### [DATA RECORDS]

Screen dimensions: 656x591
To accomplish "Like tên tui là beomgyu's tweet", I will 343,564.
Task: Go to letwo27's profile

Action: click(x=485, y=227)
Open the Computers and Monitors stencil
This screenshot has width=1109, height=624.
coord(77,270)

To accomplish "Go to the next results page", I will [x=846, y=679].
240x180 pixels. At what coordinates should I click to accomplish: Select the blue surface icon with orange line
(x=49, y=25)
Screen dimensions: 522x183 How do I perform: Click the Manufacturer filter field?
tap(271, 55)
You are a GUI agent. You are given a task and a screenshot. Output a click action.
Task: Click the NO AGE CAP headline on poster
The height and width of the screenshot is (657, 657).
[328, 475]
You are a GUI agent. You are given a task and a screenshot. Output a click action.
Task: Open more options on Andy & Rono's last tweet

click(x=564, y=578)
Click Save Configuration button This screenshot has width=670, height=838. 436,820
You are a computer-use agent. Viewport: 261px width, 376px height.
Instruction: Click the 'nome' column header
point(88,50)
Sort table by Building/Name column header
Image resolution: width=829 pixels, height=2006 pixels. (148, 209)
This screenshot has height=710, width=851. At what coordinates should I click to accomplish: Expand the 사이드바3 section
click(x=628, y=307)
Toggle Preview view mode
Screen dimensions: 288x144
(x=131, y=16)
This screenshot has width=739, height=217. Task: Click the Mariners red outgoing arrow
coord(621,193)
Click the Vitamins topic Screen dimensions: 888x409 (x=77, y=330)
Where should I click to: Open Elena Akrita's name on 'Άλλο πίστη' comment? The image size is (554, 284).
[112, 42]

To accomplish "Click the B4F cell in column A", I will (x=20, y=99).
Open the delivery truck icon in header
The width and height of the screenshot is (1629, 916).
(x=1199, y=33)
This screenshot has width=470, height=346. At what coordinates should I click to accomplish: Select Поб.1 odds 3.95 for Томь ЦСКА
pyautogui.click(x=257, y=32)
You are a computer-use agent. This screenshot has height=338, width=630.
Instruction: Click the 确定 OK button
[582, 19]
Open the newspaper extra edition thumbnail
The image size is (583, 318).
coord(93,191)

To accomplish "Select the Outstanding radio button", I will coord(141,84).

### [PROBLEM TO SOLVE]
Start at the line containing "This screenshot has height=710, width=851." and print each line exactly until the listing ends, keeping the final line too.

### [EXERCISE RESULT]
This screenshot has height=710, width=851. At what coordinates should I click to accomplish: Expand the 사이드바3 section
click(x=628, y=307)
Toggle Preview view mode
Screen dimensions: 288x144
(x=131, y=16)
This screenshot has width=739, height=217. Task: Click the Mariners red outgoing arrow
coord(621,193)
Click the Vitamins topic Screen dimensions: 888x409 (x=77, y=330)
Where should I click to: Open Elena Akrita's name on 'Άλλο πίστη' comment? The image size is (554, 284).
[112, 42]

To accomplish "Click the B4F cell in column A", I will (x=20, y=99).
Open the delivery truck icon in header
The width and height of the screenshot is (1629, 916).
(x=1199, y=33)
This screenshot has width=470, height=346. At what coordinates should I click to accomplish: Select Поб.1 odds 3.95 for Томь ЦСКА
pyautogui.click(x=257, y=32)
You are a computer-use agent. This screenshot has height=338, width=630.
Instruction: Click the 确定 OK button
[582, 19]
Open the newspaper extra edition thumbnail
The image size is (583, 318).
coord(93,191)

To accomplish "Select the Outstanding radio button", I will coord(141,84).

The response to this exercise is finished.